The decision ends a four-month quest to get regulatory approval and a broader attempt to keep Yahoo out of the hands of Google rival Microsoft. The software giant led the charge against the Web advertising deal, stirring up opposition among advertisers and raising worries within the Bush administration and Congress about the potential impact of a partnership between the top two search engines.


With the deal already delayed and then revised in hopes of overcoming strong concerns from the Justice Department, Google announced in a blog post this morning it was pulling the plug because those steps were not enough to ...

... secure regulatory approval. David Drummond, Google’s chief legal officer and senior vice president for corporate development, said:

We feel that the agreement would have been good for publishers, advertisers, and users -- as well, of course, for Yahoo and Google. However, after four months of review, including discussions of various possible changes to the agreement, it’s clear that government regulators and some advertisers continue to have concerns about the agreement. Pressing ahead risked not only a protracted legal battle but also damage to relationships with valued partners. That wouldn’t have been in the long term interests of Google or our users, so we have decided to end the agreement.

Yahoo said Google had notified it of the decision to end the proposed agreement, through which Google would have brokered some text ads for Yahoo’s search engine, ‘following indication from the Department of Justice that it would seek to block it, despite Yahoo’s proposed revisions to address the DOJ’s concerns.’
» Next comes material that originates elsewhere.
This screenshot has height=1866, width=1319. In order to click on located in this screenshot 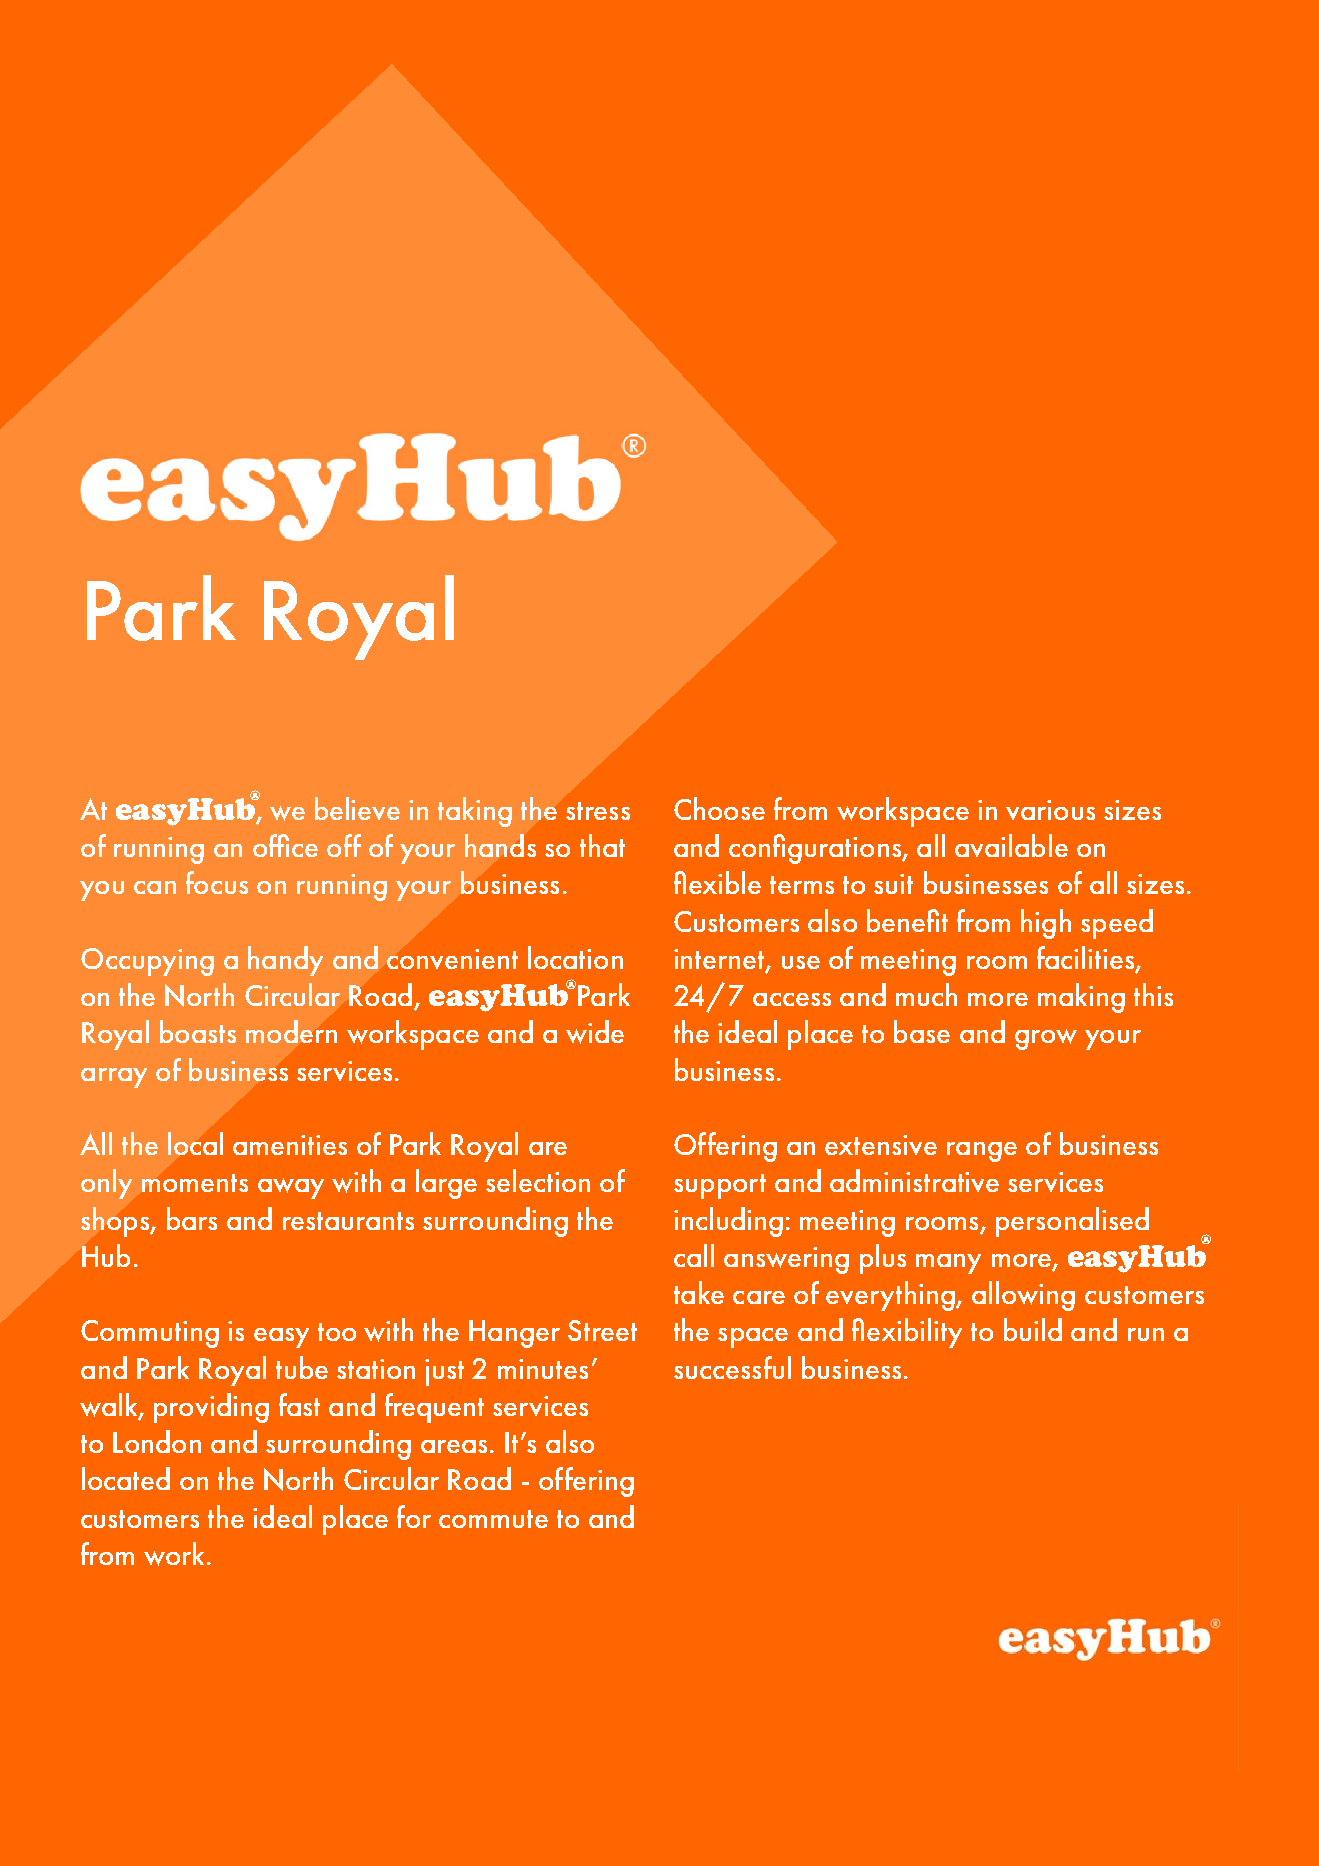, I will do `click(126, 1478)`.
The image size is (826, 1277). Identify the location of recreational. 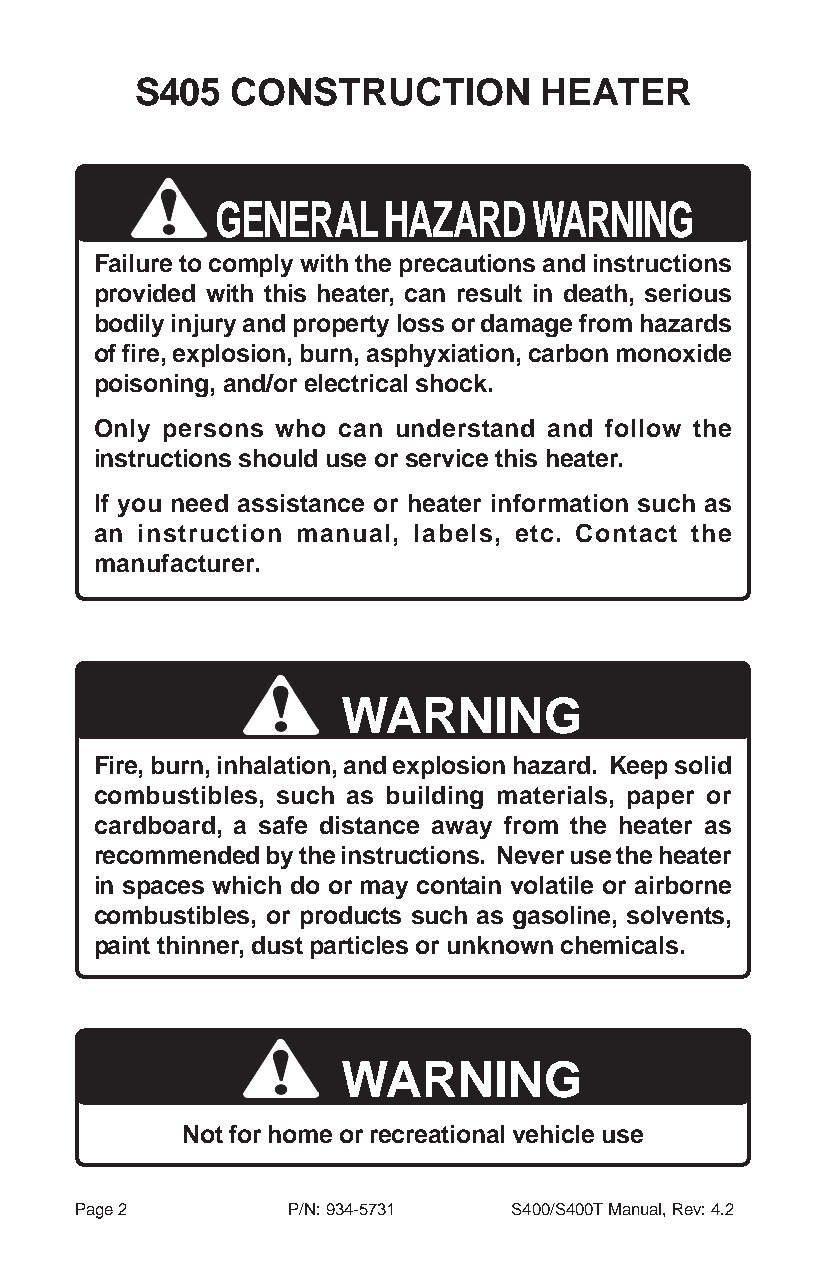
(437, 1134).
Yahoo downplayed the impact of Google’s decision on its future. But Wall Street clearly thinks Microsoft may come back into the picture and revive its bid for part or all of Yahoo. Despite the collapse of a deal that Yahoo said would boost its annual revenue by hundreds of millions of dollars, its stock was trading up more than 4%, around $13.90, in early trading after the announcement. The Sunnyvale, Calif., company said in a statement:

While the implementation of the services agreement with Google would have enabled Yahoo to accelerate its investments in its top business priorities through an infusion of additional operating cash flow, this deal was incremental to Yahoo’s product roadmap and does not change Yahoo’s commitment to innovation and growth in search. The fundamental building blocks of a stronger Yahoo in both sponsored and algorithmic search were put in place independent of the agreement.


The Justice Department said it had significant concerns about the deal.

‘The companies’ decision to abandon their agreement eliminates the competitive concerns identified during our investigation and eliminates the need to file an enforcement action,’ Thomas O. Barnett, who oversees the department’s antitrust division, said this morning. ‘The arrangement likely would have denied consumers the benefits of competition–lower prices, better service and greater innovation.’